Retype the data below line for line, with no changes.

| Supplied entries |
==========
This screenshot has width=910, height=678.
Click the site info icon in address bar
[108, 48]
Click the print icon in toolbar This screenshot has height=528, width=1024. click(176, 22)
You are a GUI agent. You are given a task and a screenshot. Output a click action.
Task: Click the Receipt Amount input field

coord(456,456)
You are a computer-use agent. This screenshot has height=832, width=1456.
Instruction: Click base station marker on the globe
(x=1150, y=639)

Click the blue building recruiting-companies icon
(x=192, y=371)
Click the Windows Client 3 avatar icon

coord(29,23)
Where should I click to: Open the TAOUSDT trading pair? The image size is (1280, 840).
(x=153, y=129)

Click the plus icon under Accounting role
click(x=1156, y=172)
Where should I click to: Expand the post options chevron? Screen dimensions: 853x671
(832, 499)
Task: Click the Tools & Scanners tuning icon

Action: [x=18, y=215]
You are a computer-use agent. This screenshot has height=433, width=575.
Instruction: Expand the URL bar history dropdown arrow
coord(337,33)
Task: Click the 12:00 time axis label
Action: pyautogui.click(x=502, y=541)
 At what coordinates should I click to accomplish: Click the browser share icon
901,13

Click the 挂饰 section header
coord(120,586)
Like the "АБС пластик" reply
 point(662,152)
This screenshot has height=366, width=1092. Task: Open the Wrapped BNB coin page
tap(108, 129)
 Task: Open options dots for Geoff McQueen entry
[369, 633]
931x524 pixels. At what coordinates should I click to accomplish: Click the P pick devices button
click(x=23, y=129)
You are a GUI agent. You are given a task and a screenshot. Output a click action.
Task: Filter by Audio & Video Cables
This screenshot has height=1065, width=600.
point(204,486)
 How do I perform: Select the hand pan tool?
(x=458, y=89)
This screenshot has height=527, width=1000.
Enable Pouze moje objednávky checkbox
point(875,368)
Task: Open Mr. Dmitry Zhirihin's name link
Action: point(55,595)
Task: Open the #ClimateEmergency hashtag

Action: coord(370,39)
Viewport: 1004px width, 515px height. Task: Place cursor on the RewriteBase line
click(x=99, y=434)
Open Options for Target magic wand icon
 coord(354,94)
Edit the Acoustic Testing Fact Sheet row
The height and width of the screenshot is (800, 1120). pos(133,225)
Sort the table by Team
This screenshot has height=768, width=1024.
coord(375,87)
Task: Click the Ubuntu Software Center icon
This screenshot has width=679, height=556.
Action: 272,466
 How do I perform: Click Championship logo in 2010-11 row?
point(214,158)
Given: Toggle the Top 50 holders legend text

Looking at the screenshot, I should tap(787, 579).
==========
| Output below |
This screenshot has width=910, height=678.
Click the site info icon in address bar
[108, 48]
Click the print icon in toolbar This screenshot has height=528, width=1024. click(176, 22)
You are a GUI agent. You are given a task and a screenshot. Output a click action.
Task: Click the Receipt Amount input field

coord(456,456)
You are a computer-use agent. This screenshot has height=832, width=1456.
Instruction: Click base station marker on the globe
(x=1150, y=639)

Click the blue building recruiting-companies icon
(x=192, y=371)
Click the Windows Client 3 avatar icon

coord(29,23)
Where should I click to: Open the TAOUSDT trading pair? The image size is (1280, 840).
(x=153, y=129)

Click the plus icon under Accounting role
click(x=1156, y=172)
Where should I click to: Expand the post options chevron? Screen dimensions: 853x671
(832, 499)
Task: Click the Tools & Scanners tuning icon

Action: [x=18, y=215]
You are a computer-use agent. This screenshot has height=433, width=575.
Instruction: Expand the URL bar history dropdown arrow
coord(337,33)
Task: Click the 12:00 time axis label
Action: pyautogui.click(x=502, y=541)
 At what coordinates should I click to accomplish: Click the browser share icon
901,13

Click the 挂饰 section header
coord(120,586)
Like the "АБС пластик" reply
 point(662,152)
This screenshot has height=366, width=1092. Task: Open the Wrapped BNB coin page
tap(108, 129)
 Task: Open options dots for Geoff McQueen entry
[369, 633]
931x524 pixels. At what coordinates should I click to accomplish: Click the P pick devices button
click(x=23, y=129)
You are a GUI agent. You are given a task and a screenshot. Output a click action.
Task: Filter by Audio & Video Cables
This screenshot has height=1065, width=600.
point(204,486)
 How do I perform: Select the hand pan tool?
(x=458, y=89)
This screenshot has height=527, width=1000.
Enable Pouze moje objednávky checkbox
point(875,368)
Task: Open Mr. Dmitry Zhirihin's name link
Action: point(55,595)
Task: Open the #ClimateEmergency hashtag

Action: coord(370,39)
Viewport: 1004px width, 515px height. Task: Place cursor on the RewriteBase line
click(x=99, y=434)
Open Options for Target magic wand icon
 coord(354,94)
Edit the Acoustic Testing Fact Sheet row
The height and width of the screenshot is (800, 1120). pos(133,225)
Sort the table by Team
This screenshot has height=768, width=1024.
coord(375,87)
Task: Click the Ubuntu Software Center icon
This screenshot has width=679, height=556.
Action: 272,466
 How do I perform: Click Championship logo in 2010-11 row?
point(214,158)
Given: Toggle the Top 50 holders legend text

Looking at the screenshot, I should tap(787, 579).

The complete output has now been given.